We now formalize circuits and the construction of circuits for SPJU queries.
As mentioned earlier, we represent lineage polynomials as arithmetic circuits over $\mathbb N$-valued variables with $+$, $\times$.
A circuit for query $Q$ and $\semNX$-PDB $\pxdb$ is a directed acyclic graph $\tuple{V_{Q,\pxdb}, E_{Q,\pxdb}, \phi_{Q,\pxdb}, \ell_{Q,\pxdb}}$ with vertices $V_{Q,\pxdb}$ and directed edges $E_{Q,\pxdb}\subset{V_{Q,\pxdb}}^2$.

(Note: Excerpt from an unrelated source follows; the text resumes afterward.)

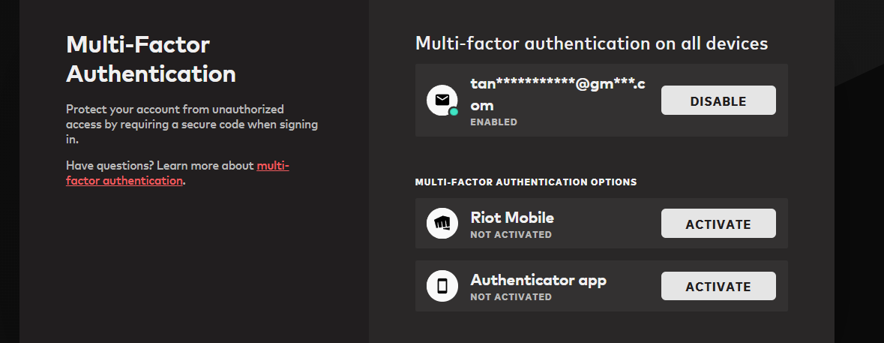The width and height of the screenshot is (884, 343).
Task: Click the Riot Mobile fist icon
Action: [x=442, y=224]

The sink function $\phi_{Q,\pxdb} : \udom^n \rightarrow V_{Q,\pxdb}$ is a partial function that maps the tuples of the $n$-ary relation $Q(\pxdb)$ to vertices.
We require that $\phi_{Q,\pxdb}$'s range be limited to sink vertices (i.e., vertices with out-degree 0).
%We call a sink vertex not in the range of $\phi_R$ a \emph{dead sink}.
A function $\ell_{Q,\pxdb} : V_{Q,\pxdb}\rightarrow\{\;+,\times\;\}\cup\mathbb N \cup\vct X$ assigns a label to each node: Source nodes (i.e., vertices with in-degree 0) are labeled with constants or variables (i.e., $\mathbb N \cup\vct X$), while the remaining nodes are labeled with the symbol $+$ or $\times$.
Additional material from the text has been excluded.